Em terceiro lugar, representa uma forma de cinema à moda antiga. A briga feroz termina em beijo furioso e sexo selvagem, a som de pianos tristes; a bolsa derrubada no chão do bar desperta a ajuda imediata de inúmeros homens; a caminhada até a câmera se conclui com o foco no rosto da mulher que interpela o dispositivo e, por extensão, o espectador. Os diálogos incluem pérolas como “Prometa que nunca será infeliz!”, além de amantes furiosos que se acusam com o suporte de versos da literatura.
Estamos na terra do artifício, da idealização, ao invés da naturalidade de uma vida feminina qualquer. A diretora prefere enxergar na personagem um ícone feminino trágico, reforçando os motivos de sua derrocada. Recentemente, Vicky Krieps havia encarnado outra figura real, a imperatriz Sissi, no potente Corsage. Ela se deliciava em ironias e farsas, apontando a existência de uma subjetividade ímpar por trás da pompa requisitada à nobreza. Aqui, em contrapartida, entrega-se às demandas mais modestas da diretora. A atriz reforça a fala doce, o corpo sempre jogado em sofás, o olhar infantil. Com exceção de uma cena de briga, qualquer força lhe escapa.

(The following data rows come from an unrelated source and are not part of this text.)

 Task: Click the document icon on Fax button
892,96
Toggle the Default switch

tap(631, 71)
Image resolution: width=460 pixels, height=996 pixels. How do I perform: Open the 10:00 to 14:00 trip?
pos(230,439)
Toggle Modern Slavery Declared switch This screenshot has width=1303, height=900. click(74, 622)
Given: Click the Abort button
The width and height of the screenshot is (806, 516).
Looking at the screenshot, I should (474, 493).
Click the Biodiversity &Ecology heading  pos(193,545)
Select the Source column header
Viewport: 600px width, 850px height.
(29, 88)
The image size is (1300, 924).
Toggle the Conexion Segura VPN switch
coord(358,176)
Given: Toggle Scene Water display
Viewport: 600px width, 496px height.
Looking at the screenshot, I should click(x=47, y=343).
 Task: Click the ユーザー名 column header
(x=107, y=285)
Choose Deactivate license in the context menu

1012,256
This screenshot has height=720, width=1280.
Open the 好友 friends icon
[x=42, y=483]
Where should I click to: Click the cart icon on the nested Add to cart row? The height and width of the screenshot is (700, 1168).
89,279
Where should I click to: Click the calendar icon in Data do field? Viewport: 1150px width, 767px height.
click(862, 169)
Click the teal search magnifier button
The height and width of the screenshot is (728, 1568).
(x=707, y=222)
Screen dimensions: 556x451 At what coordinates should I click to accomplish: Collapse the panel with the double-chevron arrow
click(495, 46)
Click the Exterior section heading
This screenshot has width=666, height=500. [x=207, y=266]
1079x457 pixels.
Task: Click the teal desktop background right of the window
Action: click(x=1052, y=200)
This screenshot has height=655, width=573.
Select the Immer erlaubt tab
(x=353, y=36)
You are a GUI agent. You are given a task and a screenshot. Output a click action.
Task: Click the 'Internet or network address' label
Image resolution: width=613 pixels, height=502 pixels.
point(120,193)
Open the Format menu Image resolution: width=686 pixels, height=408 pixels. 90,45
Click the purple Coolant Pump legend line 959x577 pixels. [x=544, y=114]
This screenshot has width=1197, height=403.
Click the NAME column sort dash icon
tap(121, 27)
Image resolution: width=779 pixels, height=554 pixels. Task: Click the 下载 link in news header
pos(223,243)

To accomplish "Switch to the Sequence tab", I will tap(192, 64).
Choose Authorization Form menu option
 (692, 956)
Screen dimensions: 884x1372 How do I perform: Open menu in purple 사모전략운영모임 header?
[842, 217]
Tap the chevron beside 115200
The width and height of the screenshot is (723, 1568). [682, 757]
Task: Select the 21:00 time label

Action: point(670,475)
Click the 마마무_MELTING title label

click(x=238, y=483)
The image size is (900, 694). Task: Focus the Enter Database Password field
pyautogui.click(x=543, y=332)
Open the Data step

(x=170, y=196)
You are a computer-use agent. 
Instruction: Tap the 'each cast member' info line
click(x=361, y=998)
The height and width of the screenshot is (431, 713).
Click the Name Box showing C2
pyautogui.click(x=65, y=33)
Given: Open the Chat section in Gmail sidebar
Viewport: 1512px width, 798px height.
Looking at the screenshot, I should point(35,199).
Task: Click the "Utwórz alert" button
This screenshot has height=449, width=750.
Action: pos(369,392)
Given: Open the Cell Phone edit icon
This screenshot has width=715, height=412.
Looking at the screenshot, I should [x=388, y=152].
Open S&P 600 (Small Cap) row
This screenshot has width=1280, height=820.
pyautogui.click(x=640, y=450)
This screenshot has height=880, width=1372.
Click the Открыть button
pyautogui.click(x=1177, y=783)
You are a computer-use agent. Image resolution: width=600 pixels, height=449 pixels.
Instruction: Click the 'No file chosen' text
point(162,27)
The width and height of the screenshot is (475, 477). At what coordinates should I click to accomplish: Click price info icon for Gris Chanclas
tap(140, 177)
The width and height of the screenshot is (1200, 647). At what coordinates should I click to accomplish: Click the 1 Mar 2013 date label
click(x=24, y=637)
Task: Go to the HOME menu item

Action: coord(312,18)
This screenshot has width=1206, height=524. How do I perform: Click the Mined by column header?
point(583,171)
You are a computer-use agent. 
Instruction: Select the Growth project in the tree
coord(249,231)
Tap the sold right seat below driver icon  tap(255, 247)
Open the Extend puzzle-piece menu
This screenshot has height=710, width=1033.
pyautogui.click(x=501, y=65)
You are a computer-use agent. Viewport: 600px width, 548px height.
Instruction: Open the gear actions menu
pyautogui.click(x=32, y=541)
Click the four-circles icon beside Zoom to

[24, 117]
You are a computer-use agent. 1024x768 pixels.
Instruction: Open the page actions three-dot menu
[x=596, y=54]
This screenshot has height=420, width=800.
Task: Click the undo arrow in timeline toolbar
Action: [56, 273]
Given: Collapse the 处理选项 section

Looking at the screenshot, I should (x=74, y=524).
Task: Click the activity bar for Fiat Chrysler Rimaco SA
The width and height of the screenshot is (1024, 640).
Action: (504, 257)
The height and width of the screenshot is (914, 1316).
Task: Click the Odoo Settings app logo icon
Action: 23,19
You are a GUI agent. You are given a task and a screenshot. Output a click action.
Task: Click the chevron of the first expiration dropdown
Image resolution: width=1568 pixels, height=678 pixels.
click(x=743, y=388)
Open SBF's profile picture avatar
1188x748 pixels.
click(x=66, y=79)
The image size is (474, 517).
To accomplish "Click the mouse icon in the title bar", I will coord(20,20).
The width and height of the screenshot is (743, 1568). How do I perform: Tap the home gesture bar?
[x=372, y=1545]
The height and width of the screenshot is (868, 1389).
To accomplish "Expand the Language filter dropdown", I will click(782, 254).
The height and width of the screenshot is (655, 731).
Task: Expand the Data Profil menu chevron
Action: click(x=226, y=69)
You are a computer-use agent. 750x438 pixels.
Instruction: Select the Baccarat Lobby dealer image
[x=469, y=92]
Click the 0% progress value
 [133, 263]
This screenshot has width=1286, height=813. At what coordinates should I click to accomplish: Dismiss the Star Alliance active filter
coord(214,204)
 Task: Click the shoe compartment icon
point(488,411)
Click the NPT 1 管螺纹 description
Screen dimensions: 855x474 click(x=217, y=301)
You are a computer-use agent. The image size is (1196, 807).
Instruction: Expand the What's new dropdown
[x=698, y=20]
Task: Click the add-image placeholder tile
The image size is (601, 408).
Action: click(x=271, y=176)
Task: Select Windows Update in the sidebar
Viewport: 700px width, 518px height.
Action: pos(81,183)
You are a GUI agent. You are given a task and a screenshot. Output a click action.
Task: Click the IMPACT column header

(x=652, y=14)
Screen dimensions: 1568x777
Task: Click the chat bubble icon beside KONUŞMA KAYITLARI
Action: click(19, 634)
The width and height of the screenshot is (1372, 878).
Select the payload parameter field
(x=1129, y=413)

A certa altura, Bachmann reflete acerca da origem do fascismo, sugerindo que esta dominação social teria surgido muito antes, nas relações entre marido e esposa. A teoria é interessantíssima, e poderia ser desenvolvida. Mais tarde, reflete sobre a natureza das cidades onde viveu; discute a tradução de poemas italianos; oferece explicações fascinantes a propósito da poesia como vocação ou profissão. Estas pistas apontam para o excelente filme que poderia ter surgido da mesma fonte de inspiração, caso o olhar da direção não estivesse tão focado nos quiproquós emotivos.
Assim, resta uma obra novelesca, assumidamente melodramática e kitsch. A experiência provocou risos na sala de cinema (a segunda vez para um filme alemão na 73ª edição da Berlinale), além de poucos aplausos burocráticos na conclusão. Margarethe von Trotta diminui nesta mulher aquilo que lhe tornou excepcional, preferindo limitá-la a uma amante disponível, e tolerante ao desmando dos homens. Se acaso lhe quiserem, Ingeborg Bachmann é dessas mulheres que só dizem sim. Por isso, corresponde quando a chamam, apieda-se quando a insultam.
Os desfalecimentos sucessivos no deserto, na cama de hospital, na chegada ao Egito, no sofá ao conhecer Adolf, dão conta de uma figura debilitada, porque tomada pelos sentimentos, em oposição aos homens práticos, movidos pela ação e pelo senso de negócios. Ora, existe uma diferença gritante entre efetuar uma obra moderna sobre mulheres à moda antiga, e efetuar uma obra antiga sobre mulheres à moda antiga. O drama jamais se esforça para se dissociar deste pensamento, nem analisá-lo de modo crítico. Após inúmeros casos de abuso e relacionamentos tóxicos na vida da biografada, acredita ter apresentado uma bela história de amores.